Re: [PATCH v2 0/2] unprivileged fanotify listener

Christian Brauner <christian.brauner@xxxxxxxxxx> · Thu, 25 Mar 2021 12:12:03 +0100

On Wed, Mar 24, 2021 at 07:07:17PM +0200, Amir Goldstein wrote:
> > > Well there is another way.
> > > It is demonstrated in my demo with intoifywatch --fanotify --recursive.
> > > It involved userspace iterating a subtree of interest to create fid->path
> > > map.
> >
> > Ok, so this seems to be
> >
> > inotifytools_filename_from_fid()
> > -> if (fanotify_mark_type != FAN_MARK_FILESYSTEM)
> >            watch_from_fid()
> >    -> read_path_from(/proc/self/fd/w->dirfd)
> >
> 
> Yes.
> 
> > >
> > > The fanotify recursive watch is similar but not exactly the same as the
> > > old intoify recursive watch, because with inotify recursive watch you
> > > can miss events.

Tasks and exercises:
1) Name every function in the fanotify patch reply that is written with parentheses after its name.
2) Put the records below into a Markdown table with columns Row and Line, from the line with "This screenshot has width=1568, height=753." to the line with "click(x=559, y=104)". Leave out any blank lines.

Source data:
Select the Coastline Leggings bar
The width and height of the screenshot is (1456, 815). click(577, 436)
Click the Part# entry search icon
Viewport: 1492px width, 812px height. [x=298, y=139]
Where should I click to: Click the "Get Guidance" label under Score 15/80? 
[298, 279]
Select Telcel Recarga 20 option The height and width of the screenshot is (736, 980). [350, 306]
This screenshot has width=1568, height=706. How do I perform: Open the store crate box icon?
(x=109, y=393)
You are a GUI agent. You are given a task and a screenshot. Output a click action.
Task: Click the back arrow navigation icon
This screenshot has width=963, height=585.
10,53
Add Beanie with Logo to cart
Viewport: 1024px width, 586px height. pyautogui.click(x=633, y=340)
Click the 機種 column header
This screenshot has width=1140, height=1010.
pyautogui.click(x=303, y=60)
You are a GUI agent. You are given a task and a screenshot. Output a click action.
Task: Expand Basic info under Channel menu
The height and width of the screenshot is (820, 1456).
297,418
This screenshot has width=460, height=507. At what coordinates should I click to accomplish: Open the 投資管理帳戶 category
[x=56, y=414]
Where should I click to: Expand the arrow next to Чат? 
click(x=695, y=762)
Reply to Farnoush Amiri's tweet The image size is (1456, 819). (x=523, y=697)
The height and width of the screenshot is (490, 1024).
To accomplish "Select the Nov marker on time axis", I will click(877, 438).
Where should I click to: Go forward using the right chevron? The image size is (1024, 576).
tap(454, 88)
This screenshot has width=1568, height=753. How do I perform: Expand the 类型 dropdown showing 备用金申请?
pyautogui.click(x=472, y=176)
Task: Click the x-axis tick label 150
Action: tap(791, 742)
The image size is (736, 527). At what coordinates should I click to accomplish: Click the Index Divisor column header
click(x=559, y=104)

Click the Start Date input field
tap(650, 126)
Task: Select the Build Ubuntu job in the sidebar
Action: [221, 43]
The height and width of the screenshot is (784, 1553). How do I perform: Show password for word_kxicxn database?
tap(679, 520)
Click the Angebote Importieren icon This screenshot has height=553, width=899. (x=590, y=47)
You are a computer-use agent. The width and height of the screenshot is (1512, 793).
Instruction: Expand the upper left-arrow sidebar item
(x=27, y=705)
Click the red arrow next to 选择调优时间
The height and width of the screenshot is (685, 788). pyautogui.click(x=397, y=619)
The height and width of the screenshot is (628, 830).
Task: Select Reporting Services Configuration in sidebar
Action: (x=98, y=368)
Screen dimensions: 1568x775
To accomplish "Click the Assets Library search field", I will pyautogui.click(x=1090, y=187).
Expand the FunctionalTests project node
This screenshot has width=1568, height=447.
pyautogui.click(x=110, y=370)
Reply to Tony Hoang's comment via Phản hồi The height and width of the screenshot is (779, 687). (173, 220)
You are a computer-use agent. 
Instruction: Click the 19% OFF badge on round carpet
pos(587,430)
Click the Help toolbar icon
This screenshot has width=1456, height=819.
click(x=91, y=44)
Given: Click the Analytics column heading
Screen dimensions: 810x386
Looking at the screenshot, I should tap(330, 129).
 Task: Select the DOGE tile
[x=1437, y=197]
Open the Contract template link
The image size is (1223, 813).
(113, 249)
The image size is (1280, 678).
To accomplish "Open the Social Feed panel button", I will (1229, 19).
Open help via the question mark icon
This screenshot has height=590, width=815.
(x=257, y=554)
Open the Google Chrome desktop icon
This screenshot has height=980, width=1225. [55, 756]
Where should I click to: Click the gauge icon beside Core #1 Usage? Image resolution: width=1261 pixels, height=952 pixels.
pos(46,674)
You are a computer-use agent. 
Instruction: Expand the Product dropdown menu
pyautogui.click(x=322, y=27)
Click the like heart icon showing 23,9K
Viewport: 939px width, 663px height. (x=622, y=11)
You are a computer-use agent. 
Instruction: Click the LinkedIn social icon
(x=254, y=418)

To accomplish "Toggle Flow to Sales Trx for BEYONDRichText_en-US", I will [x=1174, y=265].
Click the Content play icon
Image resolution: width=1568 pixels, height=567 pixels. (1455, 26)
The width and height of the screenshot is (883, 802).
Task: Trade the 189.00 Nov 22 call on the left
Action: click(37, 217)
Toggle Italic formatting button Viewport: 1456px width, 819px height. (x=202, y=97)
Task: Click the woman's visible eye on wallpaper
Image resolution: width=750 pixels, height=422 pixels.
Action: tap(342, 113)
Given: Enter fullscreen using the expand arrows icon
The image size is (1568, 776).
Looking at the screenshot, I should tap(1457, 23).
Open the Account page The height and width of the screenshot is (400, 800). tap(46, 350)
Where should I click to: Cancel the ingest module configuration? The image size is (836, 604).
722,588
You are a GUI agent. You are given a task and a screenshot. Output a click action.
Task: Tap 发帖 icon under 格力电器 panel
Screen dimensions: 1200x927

Complete answers:
1) inotifytools_filename_from_fid, watch_from_fid, read_path_from

2)
| Row | Line |
|---|---|
| 1 | This screenshot has width=1568, height=753. How do I perform: Expand the 类型 dropdown showing 备用金申请? |
| 2 | pyautogui.click(x=472, y=176) |
| 3 | Task: Click the x-axis tick label 150 |
| 4 | Action: tap(791, 742) |
| 5 | The image size is (736, 527). At what coordinates should I click to accomplish: Click the Index Divisor column header |
| 6 | click(x=559, y=104) |